_Exercise requirements_
Tally how many lines in the data below include "dimensions", then please reply with only that figure.
----------------------------------------
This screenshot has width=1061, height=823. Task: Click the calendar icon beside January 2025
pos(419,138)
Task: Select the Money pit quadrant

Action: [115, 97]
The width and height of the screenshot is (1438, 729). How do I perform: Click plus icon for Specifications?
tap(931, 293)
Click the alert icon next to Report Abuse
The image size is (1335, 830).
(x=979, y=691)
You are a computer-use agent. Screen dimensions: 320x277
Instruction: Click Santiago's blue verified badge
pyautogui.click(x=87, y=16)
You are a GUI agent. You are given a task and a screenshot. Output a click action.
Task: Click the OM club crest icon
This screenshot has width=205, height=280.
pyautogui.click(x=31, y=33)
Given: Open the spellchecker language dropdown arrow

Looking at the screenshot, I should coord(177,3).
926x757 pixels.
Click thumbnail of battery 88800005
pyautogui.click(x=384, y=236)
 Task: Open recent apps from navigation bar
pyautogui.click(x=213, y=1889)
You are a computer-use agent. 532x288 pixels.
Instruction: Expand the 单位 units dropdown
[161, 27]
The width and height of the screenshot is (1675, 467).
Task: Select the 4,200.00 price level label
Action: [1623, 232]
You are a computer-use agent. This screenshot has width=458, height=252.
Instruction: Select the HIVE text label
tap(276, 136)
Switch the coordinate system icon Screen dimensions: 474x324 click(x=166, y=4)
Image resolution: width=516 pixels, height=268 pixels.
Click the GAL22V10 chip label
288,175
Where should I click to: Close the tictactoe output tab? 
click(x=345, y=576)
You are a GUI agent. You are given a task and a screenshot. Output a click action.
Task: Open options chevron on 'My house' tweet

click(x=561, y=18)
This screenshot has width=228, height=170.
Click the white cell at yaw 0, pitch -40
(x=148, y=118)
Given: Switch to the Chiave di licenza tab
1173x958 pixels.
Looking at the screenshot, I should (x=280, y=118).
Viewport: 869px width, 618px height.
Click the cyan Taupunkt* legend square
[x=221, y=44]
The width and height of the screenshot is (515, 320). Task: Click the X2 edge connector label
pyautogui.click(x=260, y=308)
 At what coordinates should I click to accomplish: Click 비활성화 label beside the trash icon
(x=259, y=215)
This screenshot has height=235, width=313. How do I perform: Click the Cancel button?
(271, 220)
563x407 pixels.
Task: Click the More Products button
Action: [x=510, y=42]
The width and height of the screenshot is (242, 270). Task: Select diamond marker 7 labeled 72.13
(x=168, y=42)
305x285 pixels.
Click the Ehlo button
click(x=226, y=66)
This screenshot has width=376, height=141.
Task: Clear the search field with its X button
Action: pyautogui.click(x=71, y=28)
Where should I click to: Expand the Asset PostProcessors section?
----------------------------------------
_Response to the task_
2